Ellen Page Online - Press archive - Blu-ray.com Review - Into the Forest
Blu-ray.com Review - Into the Forest
by Brian Orndorf, published on July 28, 2016
“Into the Forest” takes on the survival genre from a different angle. Death and destruction are set aside to focus on the long march to doom, focusing on the plight of sisters facing the ultimate challenge in their protected lives. It’s based on a novel by Jean Hegland and the feature retains its literary approach, with writer/director Patricia Rozema preserving the “life goes on” aspects of the story, building events with the momentum of a reader burning through chapters. “Into the Forest” is particularly irksome at times, but the core viewing experience is sustained by Rozema, who handles mounting anxiety and the long apocalyptic waiting game competently, maintaining a feel for the end of the world as it visits those already off the grid.
Eva (Evan Rachel Wood) is a dance student preparing for the audition of her life. Nell (Ellen Page) is a student experience first love with Eli (Max Minghella, offering a weak Irish accent). The siblings live in a remote wooded area with their Dad (Callum Rennie), living their days in relative peace, living partially off the land. When an unexplained national event takes out the power, a simple wait for restoration turns into weeks and soon months of nothing, with the trio realizing that something bigger has occurred, requiring them to be careful as they try to maintain their good neighbor attitudes. For the young women, extended isolation and dwindling supplies tests them in unexpected ways, strengthening their bond as disaster begins to reach their homestead, requiring them to master a self-sustaining lifestyle to preserve routine.
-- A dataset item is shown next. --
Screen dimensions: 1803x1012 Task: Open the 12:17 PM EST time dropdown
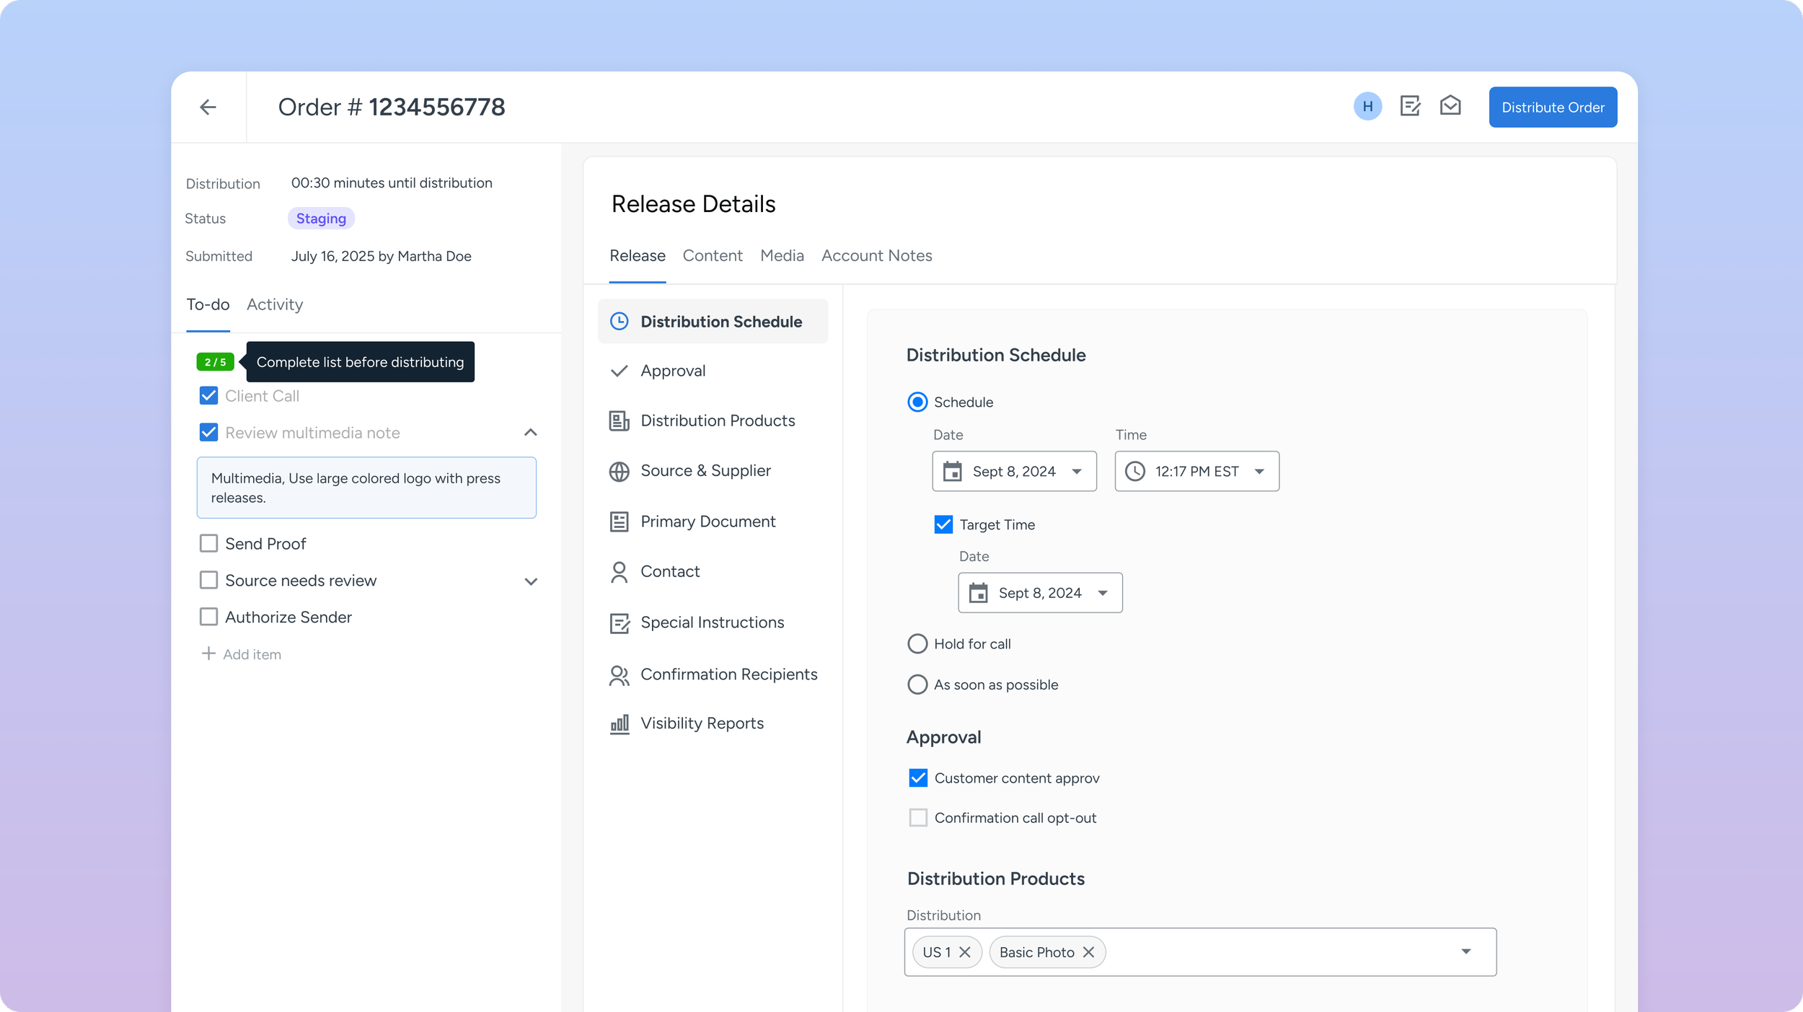1196,471
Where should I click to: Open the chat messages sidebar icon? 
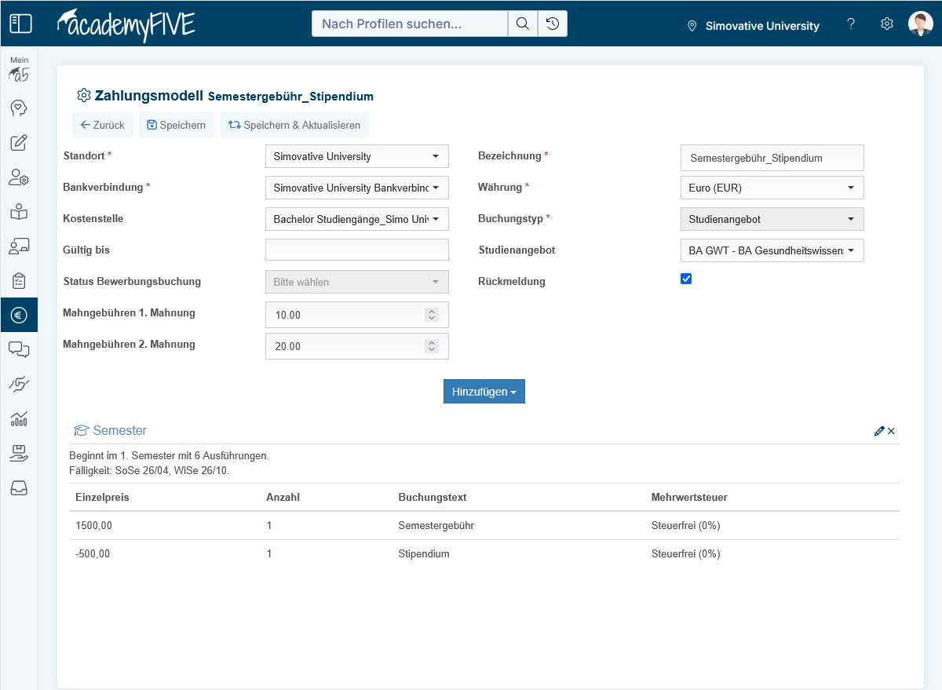pos(19,349)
Doomsday isn’t explicitly detailed in “Into the Forest,” only registering through the absence of power, which darkens Nell and Eva’s house in the middle of nowhere. There’s no overt violence to explore, just news reports commenting on a vague event that’s disrupted the electrical supply, with signs pointing to a terrorist act. However, the particulars of the nightmare are of little concern to the production, which remains in the woods with the main characters, initially depicting their comfortable lives as Nell lives to study, tentatively succumbing to Eli’s charms, while Eva develops her dance skills in a studio, working hard to achieve lofty academic dreams. The sisters lead normal lives, only to find everyday business crippled by the power outage, finding Dad emerging as a natural leader, using his survival expertise and kindliness to create a pocket of stability as supplies are harvested and the waiting game begins.
“Into the Forest” explores the restlessness of isolation, watching Eva and Nell try to carry on as though nothing has happened. They continue work, prepare meals, and keep attention on their interests, but it becomes increasingly clear that all is not well with the world -- a “fugue state” identified during a visit to the nearest town, where they meet with oily grocery store owner Stan (poor Michael Eklund, who always plays the creep), picking through meager supplies on ransacked shelves. Matters go from bad to worse for Nell and Eva, who are soon on their own, trying to keep up with the demands of survival, acquiring their education through books, with Nell particularly attentive to instructions, eventually put in charge of hunting and preparing a wild pig in the movie’s most vivid sequence. Tensions rise as the days carry on, with the sisters fighting over gas rations, and Eli pays a visit, urging Nell to join him on a long walk to possible salvation in Boston. Arrivals and challenges are episodic, but comfortably so, with Rozema building tension as time passes, observing the characters harden in different ways, generating a sense of movement to the tale that’s passably engaging, at least when events limit hysterics. A late inning incident involving sexual assault is overkill, mostly because the director lingers on the act longer than storytelling demands. The scene almost becomes exploitative.
Page and Wood are adequate in their respective roles, generating a believable sisterly relationship. Their scenes of panic and debate are interesting, and Rennie has winning moments in a brief supporting role, adding to the feature’s sense of discovery. However, the real star of “Into the Forest” is time itself, observing an arc of development that matures two sheltered women, forcing them into roles they never imagined for themselves, but take to with surprising spirit, trying to make something out of nothing. “Into the Forest” works when locked into this unique challenge to domestic stability, soaking up complex behavior.